If this really matters to you, and you care about doing more than signaling to others of your ideological persuasion, you need to offer more and better. Slippery slope is too often the lazy fallacy, and not a real case against something. How does this law as written and likely enforced do all of the bad things claimed here?

1 comments

This is not a slippery slope argument. Situation where the only thing protecting you from unreasonable law is selective enforcement is already bad, no further sliding down the slope needed.
Selective enforcement if you’re in the EU, otherwise who is enforcing it? For the billions of us not in the EU, these arguments are weak as hell.
It is enforced no matter where in the world you are, as long as your site is accessible to EU citizens. And you will be surprised by how much jurisdiction European courts can have. A monetary judgement can be collected from any American company via UFMJRA, for example (http://www.uniformlaws.org/ActSummary.aspx?title=Foreign%20M...).
We’re not talking about a company, we’re talking about a fetish forum without a scrap of money changing hands. Who is enforcing GDPR there exactly? EU paratroopers? Not to mention that most people don’t live in the EU or America, so again, who’s enforcing this on our hypothetical non-business?
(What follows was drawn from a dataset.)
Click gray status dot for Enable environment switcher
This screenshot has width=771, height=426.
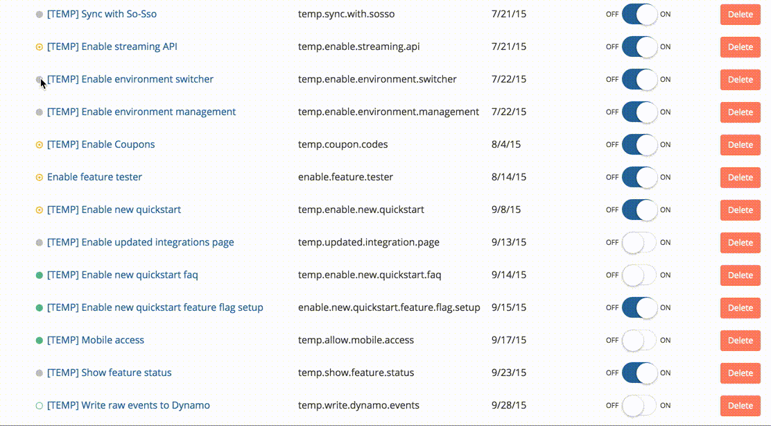[40, 80]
It’s really hardcore levels of bullshit being employed in this thread to make a big scary mountain out of a molehill.

The EU could legally jail you the moment you step into its territory, and that includes flights that go through Europe, even without landing.
That doesn’t sound even remotely correct given the nature of the “offense” in this case, for which the remedy is a fine. Can you cite this “jail the moment you step into its territory” thing?